The performance of *edge*2*vec* improves by changing the
hyper-parameter *C*, *β*, and
*θ*. We show the results with *β* ∈ (0.0,
−0.5) and varied *θ* ∈ (0.38, 0.39, 0.40, 0.41).
*β* = −0.5 allows the data classifies into negative side
that means some incorrect assignments are kept for candidate sets. However,
most of the incorrect classifications are removed afterward in the global
pruning stage.

4.3.2 Scalability and Complexity

We learn *edge*2*vec* for 65,333 edges in the hierarchy. Table 6 shows the training and test
efficiency with different learning algorithms of
*edge*2*vec* approach. The total training
time takes less than one hour including sample augmentation of 456,866
training samples, sampling, optimization, and writing 65,333 models. The
optimization phase for a certain edge is made the learning more efficient
using negative sampling.

For each outer iteration, we randomly select positive and negative samples in a balanced stochastic way from a mini-batch. Therefore learning in deep is compatible to handle any size of large-scale data efficiently and accurately. The normalize feature vectors are very effective in large-scale dataset by avoiding excessive effects of large feature value during learning and classification stage in the deep architecture.

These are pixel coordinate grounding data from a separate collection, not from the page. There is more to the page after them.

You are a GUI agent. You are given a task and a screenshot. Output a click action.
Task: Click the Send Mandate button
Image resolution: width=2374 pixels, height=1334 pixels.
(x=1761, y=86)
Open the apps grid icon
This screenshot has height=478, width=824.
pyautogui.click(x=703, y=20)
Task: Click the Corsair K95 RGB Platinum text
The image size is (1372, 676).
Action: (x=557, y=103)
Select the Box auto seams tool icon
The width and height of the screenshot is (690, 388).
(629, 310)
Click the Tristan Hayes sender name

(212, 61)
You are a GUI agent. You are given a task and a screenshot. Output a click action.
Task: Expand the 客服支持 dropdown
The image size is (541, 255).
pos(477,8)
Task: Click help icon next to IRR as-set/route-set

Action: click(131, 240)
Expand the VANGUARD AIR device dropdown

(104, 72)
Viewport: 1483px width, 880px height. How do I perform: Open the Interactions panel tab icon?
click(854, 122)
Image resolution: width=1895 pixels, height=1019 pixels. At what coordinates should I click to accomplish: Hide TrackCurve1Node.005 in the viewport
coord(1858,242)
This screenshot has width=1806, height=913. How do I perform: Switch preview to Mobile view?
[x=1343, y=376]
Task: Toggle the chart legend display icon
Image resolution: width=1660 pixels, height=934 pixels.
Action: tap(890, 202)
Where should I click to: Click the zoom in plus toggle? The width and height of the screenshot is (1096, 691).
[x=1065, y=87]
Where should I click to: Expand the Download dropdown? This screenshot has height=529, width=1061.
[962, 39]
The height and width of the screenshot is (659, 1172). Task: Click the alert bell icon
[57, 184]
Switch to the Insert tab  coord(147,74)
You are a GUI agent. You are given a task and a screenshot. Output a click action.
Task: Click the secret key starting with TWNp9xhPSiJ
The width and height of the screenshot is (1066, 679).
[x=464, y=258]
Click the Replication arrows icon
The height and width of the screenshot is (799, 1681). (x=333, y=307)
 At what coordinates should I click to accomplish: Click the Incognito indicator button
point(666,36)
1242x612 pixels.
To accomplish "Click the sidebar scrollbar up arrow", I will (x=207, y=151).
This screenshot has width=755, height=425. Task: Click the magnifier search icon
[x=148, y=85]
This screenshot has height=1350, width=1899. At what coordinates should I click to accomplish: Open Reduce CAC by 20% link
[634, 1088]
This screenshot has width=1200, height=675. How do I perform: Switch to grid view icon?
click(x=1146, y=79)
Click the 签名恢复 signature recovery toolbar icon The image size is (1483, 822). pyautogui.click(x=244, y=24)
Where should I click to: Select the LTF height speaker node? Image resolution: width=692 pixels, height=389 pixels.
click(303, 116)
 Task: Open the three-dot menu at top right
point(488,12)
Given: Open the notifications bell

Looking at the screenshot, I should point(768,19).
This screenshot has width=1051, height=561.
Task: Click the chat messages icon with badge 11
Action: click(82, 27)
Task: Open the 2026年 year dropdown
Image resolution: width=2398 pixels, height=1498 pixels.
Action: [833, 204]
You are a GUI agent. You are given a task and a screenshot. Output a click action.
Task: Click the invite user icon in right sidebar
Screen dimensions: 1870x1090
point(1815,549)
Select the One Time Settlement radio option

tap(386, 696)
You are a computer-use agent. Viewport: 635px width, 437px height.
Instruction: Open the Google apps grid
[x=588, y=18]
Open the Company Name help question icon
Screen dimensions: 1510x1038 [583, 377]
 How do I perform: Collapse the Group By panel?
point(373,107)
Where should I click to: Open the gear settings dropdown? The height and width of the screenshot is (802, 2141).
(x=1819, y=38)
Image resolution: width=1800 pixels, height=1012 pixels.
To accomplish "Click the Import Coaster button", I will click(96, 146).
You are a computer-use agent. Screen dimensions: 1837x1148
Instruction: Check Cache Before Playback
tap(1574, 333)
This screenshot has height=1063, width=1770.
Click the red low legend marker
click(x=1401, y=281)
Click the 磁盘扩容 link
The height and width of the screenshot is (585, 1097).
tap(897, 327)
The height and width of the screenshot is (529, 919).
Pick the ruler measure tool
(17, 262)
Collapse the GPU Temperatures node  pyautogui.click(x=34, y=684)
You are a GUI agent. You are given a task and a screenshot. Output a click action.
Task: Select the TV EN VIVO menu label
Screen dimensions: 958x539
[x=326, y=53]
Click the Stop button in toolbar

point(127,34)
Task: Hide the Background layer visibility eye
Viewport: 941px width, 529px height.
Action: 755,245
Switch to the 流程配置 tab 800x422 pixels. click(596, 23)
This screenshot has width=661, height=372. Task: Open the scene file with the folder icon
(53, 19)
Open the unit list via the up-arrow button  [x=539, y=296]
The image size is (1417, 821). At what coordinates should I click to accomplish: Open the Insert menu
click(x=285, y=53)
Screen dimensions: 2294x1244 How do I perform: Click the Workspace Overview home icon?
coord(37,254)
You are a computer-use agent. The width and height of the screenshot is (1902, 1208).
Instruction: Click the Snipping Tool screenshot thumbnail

In the test phase, global decision-based walks allow us to reach leaf categories efficiently. The total test time takes less than ten minutes for assigning 81,262 test data into 36,506 leaf categories through 50,312 intermediate or hidden categories using BS-DCASVM.

The complexity is to decide a category as the assignment for a query sample will be
O(lo*gn*) with *n* leaf categories.
Besides learning the best settings of parameter also reduce the additional
training and test cost.

5 Discussion and Conclusion

We described edge representations that learns word and paragraph vectors for a certain edge to
build a classification model. In *edge*2*vec* with
additional optimized features help to improve the prediction task. The good
performance demonstrates the merits of *edge*2*vec* in
capturing the semantics of word and paragraph vectors. To achieve the best result in
Table 1 for flat classification, where
the threshold *θ* is set to 0.70. In multi-label classification, the
higher threshold value of *θ* indicates many leaf categories are
assigned for a candidate sample during the one-vs-rest approach which increase the
computational cost.

It is noticeable that *edge*2*vec*-based HC is very efficient for learning and prediction tasks. It decreases the computational cost as well as increase the system performances. It is also noticeable that *edge*2*vec* outperformed top-group systems in LSHTC3, w.r.t the most of evaluation metrics. We believe that, to handle extreme multi-label LSHTC problems, the results will make an useful contribution as an useful performance reference.

Although this work focus on large-scale hierarchical classification task, but the edge representations approach can be applied to link prediction, opinion mining, sentiment analysis, or related works in deep architecture. Continuous feature representations are the key of many deep learning algorithms, it would be interesting how *edge*2*vec* can further contributes in deep learning workbenches. Our future work includes the development of much more efficient algorithms for large-scale datasets.